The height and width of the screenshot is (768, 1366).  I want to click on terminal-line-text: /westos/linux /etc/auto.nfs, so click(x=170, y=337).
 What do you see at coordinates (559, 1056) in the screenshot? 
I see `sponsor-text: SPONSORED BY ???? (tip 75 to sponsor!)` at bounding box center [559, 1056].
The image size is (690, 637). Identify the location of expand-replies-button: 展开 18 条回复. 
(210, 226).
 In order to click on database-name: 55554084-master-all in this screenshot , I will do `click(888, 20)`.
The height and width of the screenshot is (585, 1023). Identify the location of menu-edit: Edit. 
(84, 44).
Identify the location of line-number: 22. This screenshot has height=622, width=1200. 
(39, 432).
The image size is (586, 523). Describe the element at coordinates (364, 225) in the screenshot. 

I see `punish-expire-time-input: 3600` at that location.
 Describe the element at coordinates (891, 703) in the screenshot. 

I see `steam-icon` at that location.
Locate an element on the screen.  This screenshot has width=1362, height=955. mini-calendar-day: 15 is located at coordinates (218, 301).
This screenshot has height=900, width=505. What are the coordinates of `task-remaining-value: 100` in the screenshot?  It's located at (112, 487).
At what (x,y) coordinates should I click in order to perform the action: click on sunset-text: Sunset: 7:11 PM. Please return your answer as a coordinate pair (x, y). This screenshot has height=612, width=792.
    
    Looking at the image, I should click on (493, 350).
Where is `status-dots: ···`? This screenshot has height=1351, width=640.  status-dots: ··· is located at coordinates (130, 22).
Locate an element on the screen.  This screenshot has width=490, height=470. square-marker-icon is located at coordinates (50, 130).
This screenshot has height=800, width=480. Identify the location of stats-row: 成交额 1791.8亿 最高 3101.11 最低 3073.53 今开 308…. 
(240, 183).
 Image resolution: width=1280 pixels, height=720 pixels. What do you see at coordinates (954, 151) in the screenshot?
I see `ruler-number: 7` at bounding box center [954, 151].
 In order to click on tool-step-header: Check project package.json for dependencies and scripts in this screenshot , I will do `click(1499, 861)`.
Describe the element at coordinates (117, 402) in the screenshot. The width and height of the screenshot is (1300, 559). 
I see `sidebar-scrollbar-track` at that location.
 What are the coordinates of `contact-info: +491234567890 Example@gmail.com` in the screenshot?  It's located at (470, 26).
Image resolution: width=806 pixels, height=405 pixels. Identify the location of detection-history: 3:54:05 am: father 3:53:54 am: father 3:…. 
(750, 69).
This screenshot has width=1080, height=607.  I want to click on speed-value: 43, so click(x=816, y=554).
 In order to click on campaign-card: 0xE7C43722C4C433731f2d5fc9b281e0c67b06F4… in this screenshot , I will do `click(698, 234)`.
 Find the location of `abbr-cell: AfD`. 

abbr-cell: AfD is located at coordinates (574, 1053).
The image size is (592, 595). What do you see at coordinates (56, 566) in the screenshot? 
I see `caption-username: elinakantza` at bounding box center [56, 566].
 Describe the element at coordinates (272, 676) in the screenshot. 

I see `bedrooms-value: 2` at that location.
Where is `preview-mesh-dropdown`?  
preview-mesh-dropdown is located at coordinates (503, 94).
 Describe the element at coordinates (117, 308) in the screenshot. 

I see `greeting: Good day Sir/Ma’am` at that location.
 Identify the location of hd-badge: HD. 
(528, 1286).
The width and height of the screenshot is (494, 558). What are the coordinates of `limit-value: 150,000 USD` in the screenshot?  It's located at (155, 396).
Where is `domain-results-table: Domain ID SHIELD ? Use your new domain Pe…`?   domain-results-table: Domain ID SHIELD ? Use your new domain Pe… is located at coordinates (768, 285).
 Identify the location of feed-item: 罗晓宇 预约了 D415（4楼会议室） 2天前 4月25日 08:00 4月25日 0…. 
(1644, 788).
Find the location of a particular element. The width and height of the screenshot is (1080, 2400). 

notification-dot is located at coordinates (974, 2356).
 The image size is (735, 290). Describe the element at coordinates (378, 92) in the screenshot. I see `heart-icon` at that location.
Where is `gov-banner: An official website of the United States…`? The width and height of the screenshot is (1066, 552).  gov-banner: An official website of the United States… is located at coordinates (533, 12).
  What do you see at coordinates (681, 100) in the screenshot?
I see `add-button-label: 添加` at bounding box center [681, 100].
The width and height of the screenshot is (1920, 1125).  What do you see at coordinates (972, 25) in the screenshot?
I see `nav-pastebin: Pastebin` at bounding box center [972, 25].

+---+

### Task directions
Pull out all of the lines above and copy each one word for word, without changing anything.

### Exercise answer
The height and width of the screenshot is (768, 1366).  I want to click on terminal-line-text: /westos/linux /etc/auto.nfs, so click(x=170, y=337).
 What do you see at coordinates (559, 1056) in the screenshot? 
I see `sponsor-text: SPONSORED BY ???? (tip 75 to sponsor!)` at bounding box center [559, 1056].
The image size is (690, 637). Identify the location of expand-replies-button: 展开 18 条回复. 
(210, 226).
 In order to click on database-name: 55554084-master-all in this screenshot , I will do `click(888, 20)`.
The height and width of the screenshot is (585, 1023). Identify the location of menu-edit: Edit. 
(84, 44).
Identify the location of line-number: 22. This screenshot has height=622, width=1200. 
(39, 432).
The image size is (586, 523). Describe the element at coordinates (364, 225) in the screenshot. 

I see `punish-expire-time-input: 3600` at that location.
 Describe the element at coordinates (891, 703) in the screenshot. 

I see `steam-icon` at that location.
Locate an element on the screen.  This screenshot has width=1362, height=955. mini-calendar-day: 15 is located at coordinates (218, 301).
This screenshot has height=900, width=505. What are the coordinates of `task-remaining-value: 100` in the screenshot?  It's located at (112, 487).
At what (x,y) coordinates should I click in order to perform the action: click on sunset-text: Sunset: 7:11 PM. Please return your answer as a coordinate pair (x, y). This screenshot has height=612, width=792.
    
    Looking at the image, I should click on (493, 350).
Where is `status-dots: ···`? This screenshot has height=1351, width=640.  status-dots: ··· is located at coordinates (130, 22).
Locate an element on the screen.  This screenshot has width=490, height=470. square-marker-icon is located at coordinates (50, 130).
This screenshot has height=800, width=480. Identify the location of stats-row: 成交额 1791.8亿 最高 3101.11 最低 3073.53 今开 308…. 
(240, 183).
 Image resolution: width=1280 pixels, height=720 pixels. What do you see at coordinates (954, 151) in the screenshot?
I see `ruler-number: 7` at bounding box center [954, 151].
 In order to click on tool-step-header: Check project package.json for dependencies and scripts in this screenshot , I will do `click(1499, 861)`.
Describe the element at coordinates (117, 402) in the screenshot. The width and height of the screenshot is (1300, 559). 
I see `sidebar-scrollbar-track` at that location.
 What are the coordinates of `contact-info: +491234567890 Example@gmail.com` in the screenshot?  It's located at (470, 26).
Image resolution: width=806 pixels, height=405 pixels. Identify the location of detection-history: 3:54:05 am: father 3:53:54 am: father 3:…. 
(750, 69).
This screenshot has width=1080, height=607.  I want to click on speed-value: 43, so click(x=816, y=554).
 In order to click on campaign-card: 0xE7C43722C4C433731f2d5fc9b281e0c67b06F4… in this screenshot , I will do `click(698, 234)`.
 Find the location of `abbr-cell: AfD`. 

abbr-cell: AfD is located at coordinates (574, 1053).
The image size is (592, 595). What do you see at coordinates (56, 566) in the screenshot? 
I see `caption-username: elinakantza` at bounding box center [56, 566].
 Describe the element at coordinates (272, 676) in the screenshot. 

I see `bedrooms-value: 2` at that location.
Where is `preview-mesh-dropdown`?  
preview-mesh-dropdown is located at coordinates (503, 94).
 Describe the element at coordinates (117, 308) in the screenshot. 

I see `greeting: Good day Sir/Ma’am` at that location.
 Identify the location of hd-badge: HD. 
(528, 1286).
The width and height of the screenshot is (494, 558). What are the coordinates of `limit-value: 150,000 USD` in the screenshot?  It's located at (155, 396).
Where is `domain-results-table: Domain ID SHIELD ? Use your new domain Pe…`?   domain-results-table: Domain ID SHIELD ? Use your new domain Pe… is located at coordinates (768, 285).
 Identify the location of feed-item: 罗晓宇 预约了 D415（4楼会议室） 2天前 4月25日 08:00 4月25日 0…. 
(1644, 788).
Find the location of a particular element. The width and height of the screenshot is (1080, 2400). 

notification-dot is located at coordinates (974, 2356).
 The image size is (735, 290). Describe the element at coordinates (378, 92) in the screenshot. I see `heart-icon` at that location.
Where is `gov-banner: An official website of the United States…`? The width and height of the screenshot is (1066, 552).  gov-banner: An official website of the United States… is located at coordinates (533, 12).
  What do you see at coordinates (681, 100) in the screenshot?
I see `add-button-label: 添加` at bounding box center [681, 100].
The width and height of the screenshot is (1920, 1125).  What do you see at coordinates (972, 25) in the screenshot?
I see `nav-pastebin: Pastebin` at bounding box center [972, 25].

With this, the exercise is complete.